08.06.2024 | aktual.: 08.06.2024 20:28
Marek Boroń z prokuratorem krajowym, Dariuszem Kornelukiem, udali się w sobotę na polsko-białoruską granicę, by spotkać się z policjantami, którzy od 4 czerwca br. pełnią służbę w pasie bezpośrednio przy granicy z Białorusią.
Komendant Główny Policji na granicy. "Mamy do czynienia z eskalacją"
Podczas briefingu w Narewce Boroń przypomniał, że w związku z eskalacją sytuacji na granicy od piątku policjanci mają przy sobie osobistą broń. Jak podkreślił, policjanci z prewencji są na granicy po to, by odpierać ataki, które nasiliły się w ostatnich dniach, stąd ich wyposażenie jest adekwatne do sytuacji.
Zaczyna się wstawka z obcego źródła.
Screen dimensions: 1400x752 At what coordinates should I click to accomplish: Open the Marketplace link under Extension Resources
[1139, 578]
- Po pierwsze chciałem sprawdzić warunki, w jakich policjanci służą i odpoczywają; po drugie - zdiagnozować problemy, bo od kilku dni wiemy, że mamy do czynienia z eskalacją sytuacji na granicy - mówił.
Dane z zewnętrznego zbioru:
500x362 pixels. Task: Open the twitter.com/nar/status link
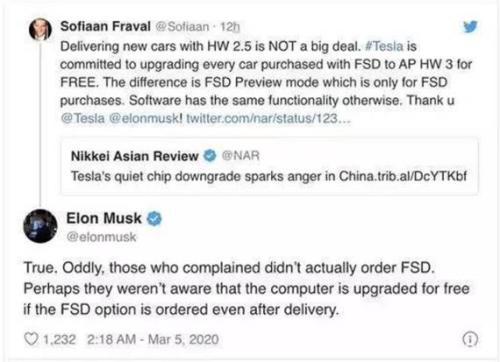coord(268,118)
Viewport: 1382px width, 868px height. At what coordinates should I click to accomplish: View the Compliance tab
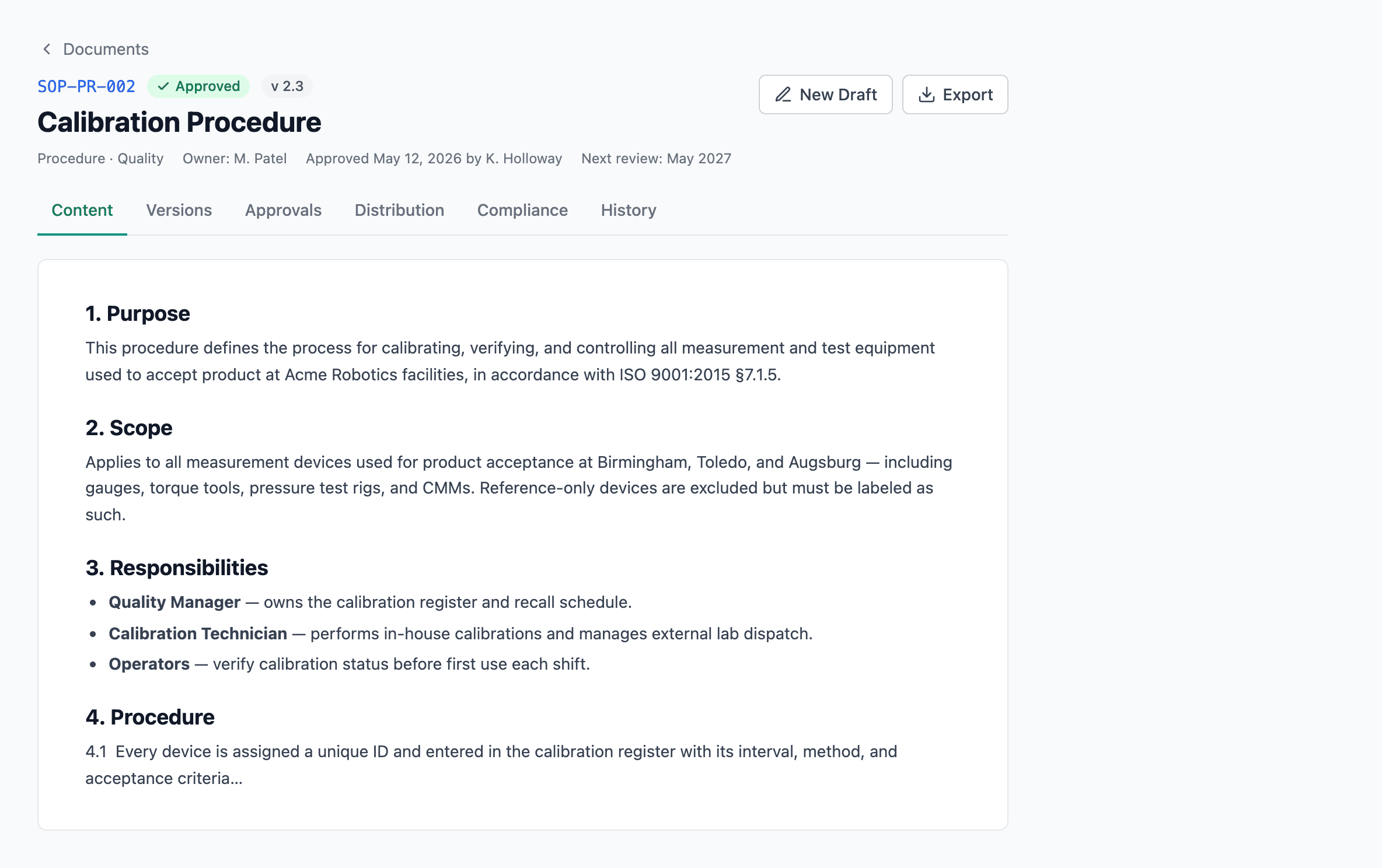[522, 210]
Dalsza część artykułu pod materiałem wideo
Komendant Główny Policji podkreślił, że obecność prokuratora krajowego na granicy ma na celu m.in. podkreślenie, że działania państwa polskiego są oparte na zasadach prawa. - W związku z tym policjanci, za którymi ja stoję murem - będę ich zawsze wspierał w działaniach bezpośrednio przy odpieraniu ataków - zapewnił Boroń.
Dodał również, że jest na granicy także po to, aby przekazać policjantom, że sytuacje, które są "niejasne w używaniu środków", będą rozpatrywane w kontekście tego, w jakich warunkach obecnie policjanci muszą te ataki odpierać.
"Jesteśmy tutaj niezbędni, by współdziałać"
- Świadomość tego, z czym musimy się mierzyć jako państwo polskie, i w jaki sposób te działania policja, ale też straż graniczna i wojsko realizuje, wspólne działania służb dają nam przede wszystkim podstawę, by robić również szkolenia dla wszystkich, by policjanci, którzy mają doświadczenie w działaniach pododdziałów zwartych, też przekazywali swoje doświadczenie innym naszym kolegom i żołnierzom - powiedział Boroń.
Jak zapewnił, są to działania skoordynowane. - My już rozpoczęliśmy szkolenia nie tylko tutaj na granicy, ale przede wszystkim w oddziałach prewencji, w miejscach, gdzie policjanci pełnią służbę na co dzień. I tam dopraszamy żołnierzy i funkcjonariuszy i uczymy tych działań - podkreślił Boroń, dodając, że środki przymusu są używane adekwatnie do sytuacji - i tego samego policja uczy żołnierzy i oficerów Straży Granicznej. - Jesteśmy tutaj niezbędni, by współdziałać - powiedział.
Boroń o przerzucaniu ludzi przez zaporę. "Mam pełną świadomość"
Odpowiadając na pytania dziennikarzy, Boroń zaznaczył, że ma pełną świadomość tego, w "jaki sposób przerzucanie ludzi przez zaporę się odbywa". - My analizujemy każdą sytuację - dodał.
Od wtorku 4 czerwca na granicy polsko-białoruskiej przebywa dodatkowo ponad 250 policjantów, głównie z oddziałów prewencji, ale także z drogówki, przewodników z psami oraz z oddziałów kontrterrorystycznych. Łącznie służy tam ok. 370 funkcjonariuszy.
Zwiększona obecność policji wiąże się z większą liczbą ataków migrantów na funkcjonariuszy i żołnierzy, którzy służą w pasie granicznym, oraz z potrzebą przeprowadzenia szkoleń przez oddziały prewencji policji.